I've experienced something similar. I don't know that it originated with Google, but for a time I constantly was shown ads about sites I'd recently patronized, or had been ordering from for years. That seems to have slacked off, and it never made any sense.
And now, if I go to WalMart, I soon receive an email showing me additional items I might be interested in "based on the purchases during my recent trip to my local WalMart." Or maybe I knew what I wanted to buy, and bought everything I wanted to buy.
Some of the tracking is comical and some of it irritating, and it can begin to seem pretty intrusive and presumptuous. And more and more tracking and follow-up emails is going on within various online vendor sites.
Irritating a customer is worse than marketing budget wasted it’s potentially losing a customer. Companies that do this have no concept of timeliness let alone behavioral marketing. They give all direct marketers a bad name.

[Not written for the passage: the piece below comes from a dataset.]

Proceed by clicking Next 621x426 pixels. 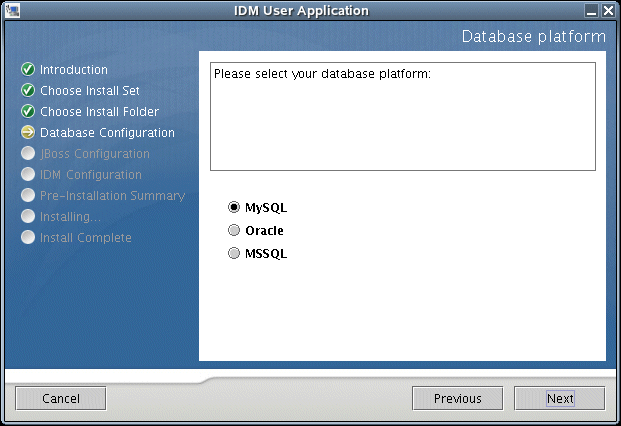pos(559,398)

Cheap medium, plaster the world with a one size fits all appeal, tantamount to e-mail spam. It doesn’t even arise to the level of Sham-Wow or Snuggies. At least they were somewhat fun and targeted, late night low budget media buys notwithstanding. But, there’s design and forethought even there, people viewing tv in the middle of the night as a group are more susceptible, so you get that sort of infomercial, they want to belong, they’re bored and lonely as a group, so they pull out the card and call. Kind of like old folks and collectible kitkat, the direct response ads are almost always in the middle of the day if infomercial.
Those guys know what they’re doing. What you describe Walmart as doing is scattershot and borderline damaging. I’m surprised.